Stored records:
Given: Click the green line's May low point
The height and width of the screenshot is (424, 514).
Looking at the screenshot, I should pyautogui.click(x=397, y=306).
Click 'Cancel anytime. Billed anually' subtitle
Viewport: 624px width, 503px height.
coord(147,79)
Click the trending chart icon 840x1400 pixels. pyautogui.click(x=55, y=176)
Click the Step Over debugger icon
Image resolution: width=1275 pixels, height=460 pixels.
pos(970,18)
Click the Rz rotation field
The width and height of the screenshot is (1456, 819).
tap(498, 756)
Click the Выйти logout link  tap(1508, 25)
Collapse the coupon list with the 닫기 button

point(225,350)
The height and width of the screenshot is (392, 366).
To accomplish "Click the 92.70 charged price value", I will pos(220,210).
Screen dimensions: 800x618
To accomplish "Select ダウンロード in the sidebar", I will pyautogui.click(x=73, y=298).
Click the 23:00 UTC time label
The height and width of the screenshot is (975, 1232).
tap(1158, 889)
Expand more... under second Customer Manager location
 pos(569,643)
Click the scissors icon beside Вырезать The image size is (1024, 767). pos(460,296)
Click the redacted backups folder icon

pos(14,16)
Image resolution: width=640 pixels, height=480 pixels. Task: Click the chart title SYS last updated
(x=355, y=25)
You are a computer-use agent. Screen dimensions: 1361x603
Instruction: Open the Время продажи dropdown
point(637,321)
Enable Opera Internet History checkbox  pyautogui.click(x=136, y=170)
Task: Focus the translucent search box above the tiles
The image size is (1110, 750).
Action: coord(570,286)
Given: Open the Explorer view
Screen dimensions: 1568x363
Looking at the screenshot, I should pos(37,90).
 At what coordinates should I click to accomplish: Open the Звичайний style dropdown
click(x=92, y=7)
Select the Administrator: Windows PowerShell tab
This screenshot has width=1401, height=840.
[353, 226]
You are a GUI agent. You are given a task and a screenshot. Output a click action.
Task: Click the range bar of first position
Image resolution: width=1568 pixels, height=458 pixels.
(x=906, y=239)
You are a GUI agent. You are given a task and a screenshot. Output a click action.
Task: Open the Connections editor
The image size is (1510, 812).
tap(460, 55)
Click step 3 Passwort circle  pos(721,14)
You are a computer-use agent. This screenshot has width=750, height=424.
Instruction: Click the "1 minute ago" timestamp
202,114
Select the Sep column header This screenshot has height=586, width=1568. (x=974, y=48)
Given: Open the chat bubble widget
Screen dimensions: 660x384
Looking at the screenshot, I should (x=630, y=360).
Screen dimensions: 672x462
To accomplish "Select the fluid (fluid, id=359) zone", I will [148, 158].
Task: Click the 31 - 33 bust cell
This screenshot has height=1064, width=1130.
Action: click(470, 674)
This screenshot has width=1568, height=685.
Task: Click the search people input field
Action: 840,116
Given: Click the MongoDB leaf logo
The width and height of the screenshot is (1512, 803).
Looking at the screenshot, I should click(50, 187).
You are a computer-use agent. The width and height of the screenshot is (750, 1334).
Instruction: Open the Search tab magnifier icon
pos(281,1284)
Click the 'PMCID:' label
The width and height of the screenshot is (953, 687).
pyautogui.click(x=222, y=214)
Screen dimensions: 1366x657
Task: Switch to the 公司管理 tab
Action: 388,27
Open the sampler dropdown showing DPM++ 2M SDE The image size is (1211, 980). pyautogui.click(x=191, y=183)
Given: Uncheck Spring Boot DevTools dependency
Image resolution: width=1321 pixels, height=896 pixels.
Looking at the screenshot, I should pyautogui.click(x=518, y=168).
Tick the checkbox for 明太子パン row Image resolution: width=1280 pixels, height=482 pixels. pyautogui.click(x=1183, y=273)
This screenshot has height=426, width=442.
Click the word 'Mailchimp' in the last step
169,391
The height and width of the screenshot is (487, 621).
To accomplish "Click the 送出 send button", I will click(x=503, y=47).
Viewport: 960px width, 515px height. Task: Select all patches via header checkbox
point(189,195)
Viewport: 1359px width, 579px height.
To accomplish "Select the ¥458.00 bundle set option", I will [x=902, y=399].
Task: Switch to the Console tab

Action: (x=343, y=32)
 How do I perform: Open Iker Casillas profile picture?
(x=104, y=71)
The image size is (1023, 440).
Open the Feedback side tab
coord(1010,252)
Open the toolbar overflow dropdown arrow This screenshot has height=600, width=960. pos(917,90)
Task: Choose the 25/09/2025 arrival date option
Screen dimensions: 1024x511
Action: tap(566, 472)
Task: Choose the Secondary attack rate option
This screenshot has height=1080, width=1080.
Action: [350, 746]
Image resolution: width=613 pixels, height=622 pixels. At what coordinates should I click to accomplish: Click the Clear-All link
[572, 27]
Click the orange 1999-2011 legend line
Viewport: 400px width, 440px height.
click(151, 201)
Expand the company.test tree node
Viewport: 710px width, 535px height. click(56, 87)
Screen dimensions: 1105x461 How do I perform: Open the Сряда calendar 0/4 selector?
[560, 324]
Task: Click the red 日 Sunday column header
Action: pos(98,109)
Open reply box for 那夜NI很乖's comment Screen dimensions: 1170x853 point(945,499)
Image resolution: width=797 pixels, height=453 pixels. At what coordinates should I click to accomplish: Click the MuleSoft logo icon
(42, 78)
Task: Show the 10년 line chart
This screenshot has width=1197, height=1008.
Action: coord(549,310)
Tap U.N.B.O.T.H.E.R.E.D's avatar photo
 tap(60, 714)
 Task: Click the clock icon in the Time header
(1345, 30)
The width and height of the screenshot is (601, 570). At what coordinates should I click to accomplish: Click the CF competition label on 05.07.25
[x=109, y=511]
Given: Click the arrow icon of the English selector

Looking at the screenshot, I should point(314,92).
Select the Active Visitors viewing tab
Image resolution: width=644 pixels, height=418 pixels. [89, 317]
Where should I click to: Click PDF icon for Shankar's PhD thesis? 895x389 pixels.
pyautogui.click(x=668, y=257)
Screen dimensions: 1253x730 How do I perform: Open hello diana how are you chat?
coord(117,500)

__REQUIRED WORK__
Take exactly the lines from the one containing "The height and width of the screenshot is (487, 621)." through the one containing "The image size is (1023, 440)." in the data above, and output them with nothing added.

__TASK SOLUTION__
The height and width of the screenshot is (487, 621).
To accomplish "Click the 送出 send button", I will click(x=503, y=47).
Viewport: 960px width, 515px height. Task: Select all patches via header checkbox
point(189,195)
Viewport: 1359px width, 579px height.
To accomplish "Select the ¥458.00 bundle set option", I will [x=902, y=399].
Task: Switch to the Console tab

Action: (x=343, y=32)
 How do I perform: Open Iker Casillas profile picture?
(x=104, y=71)
The image size is (1023, 440).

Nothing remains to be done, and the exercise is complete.